Zephyr's notes and journal

A repo for all my casual notes

View the Project on GitHub

Kernel code reading notes: timer tick

As Robert Love mentions in his book, a timer provides a mechanism for triggering an interrupt at a periodic rate. Such timer interrupts orchestrate OS scheduling, update resource bookkeeping, update the wall clock, etc. We are going to take a look into the Linux timer event handler.

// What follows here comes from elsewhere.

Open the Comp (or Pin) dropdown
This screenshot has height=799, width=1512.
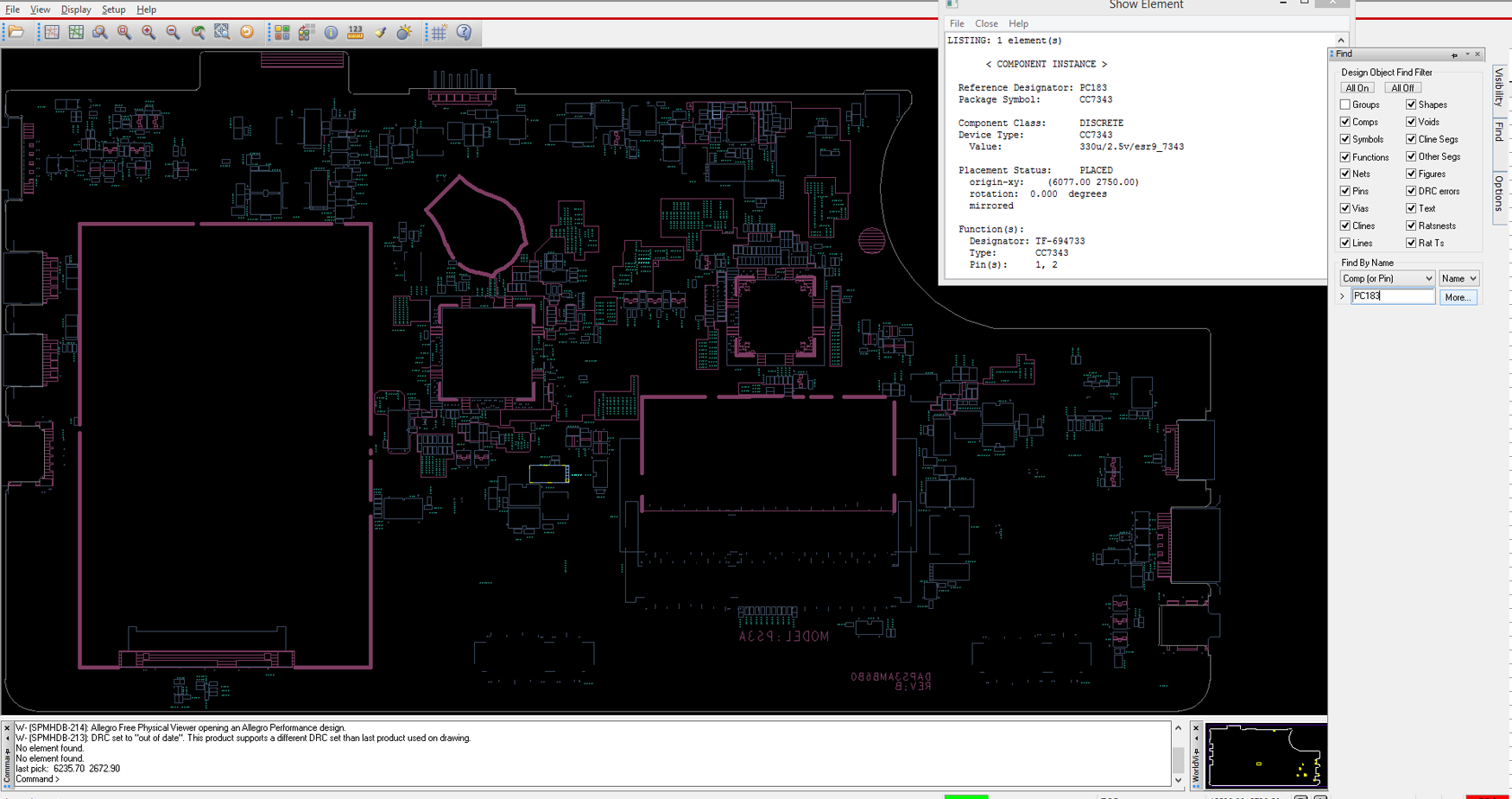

https://github.com/torvalds/linux/blob/master/kernel/time/clockevents.c

/**
 * clockevents_register_device - register a clock event device
 * @dev:	device to register
 */
void clockevents_register_device(struct clock_event_device *dev)
{
	unsigned long flags;

	/* Initialize state to DETACHED */
	clockevent_set_state(dev, CLOCK_EVT_STATE_DETACHED);

	if (!dev->cpumask) {
		WARN_ON(num_possible_cpus() > 1);
		dev->cpumask = cpumask_of(smp_processor_id());
	}

	if (dev->cpumask == cpu_all_mask) {
		WARN(1, "%s cpumask == cpu_all_mask, using cpu_possible_mask instead\n",
		     dev->name);
		dev->cpumask = cpu_possible_mask;
	}

	raw_spin_lock_irqsave(&clockevents_lock, flags);

	list_add(&dev->list, &clockevent_devices);
	tick_check_new_device(dev);
	clockevents_notify_released();

	raw_spin_unlock_irqrestore(&clockevents_lock, flags);
}
EXPORT_SYMBOL_GPL(clockevents_register_device);

tick_check_new_device() is defined in https://github.com/torvalds/linux/blob/master/kernel/time/tick-common.c

/*
 * Check, if the new registered device should be used. Called with
 * clockevents_lock held and interrupts disabled.
 */
void tick_check_new_device(struct clock_event_device *newdev)
{
	struct clock_event_device *curdev;
	struct tick_device *td;
	int cpu;

	cpu = smp_processor_id();
	td = &per_cpu(tick_cpu_device, cpu);
	curdev = td->evtdev;

	/* cpu local device ? */
	if (!tick_check_percpu(curdev, newdev, cpu))
		goto out_bc;

	/* Preference decision */
	if (!tick_check_preferred(curdev, newdev))
		goto out_bc;

	if (!try_module_get(newdev->owner))
		return;

	/*
	 * Replace the eventually existing device by the new
	 * device. If the current device is the broadcast device, do
	 * not give it back to the clockevents layer !
	 */
	if (tick_is_broadcast_device(curdev)) {
		clockevents_shutdown(curdev);
		curdev = NULL;
	}
	clockevents_exchange_device(curdev, newdev);
	tick_setup_device(td, newdev, cpu, cpumask_of(cpu));
	if (newdev->features & CLOCK_EVT_FEAT_ONESHOT)
		tick_oneshot_notify();
	return;

out_bc:
	/*
	 * Can the new device be used as a broadcast device ?
	 */
	tick_install_broadcast_device(newdev);
}

tick_check_new_device() calls tick_setup_device() to setup per cpu tick interrupt handler. newdev is a clock_event_device struct which describes a timer event device. This chapter has more details on it. (You may also want to look at other chapters of this book. It explains kernel notions very well.). https://0xax.gitbooks.io/linux-insides/content/Timers/linux-timers-5.html

If the timer device is a broadcast device, the execution flow goes to out_bc, which calls tick_install_broadcast_device(). A broadcast timer device does not belong to a certain CPU. A non-broadcast timer will hibernate along with its CPU, and therefore, the CPU package needs an outside timer to wake it up. A broadcast timer will do it.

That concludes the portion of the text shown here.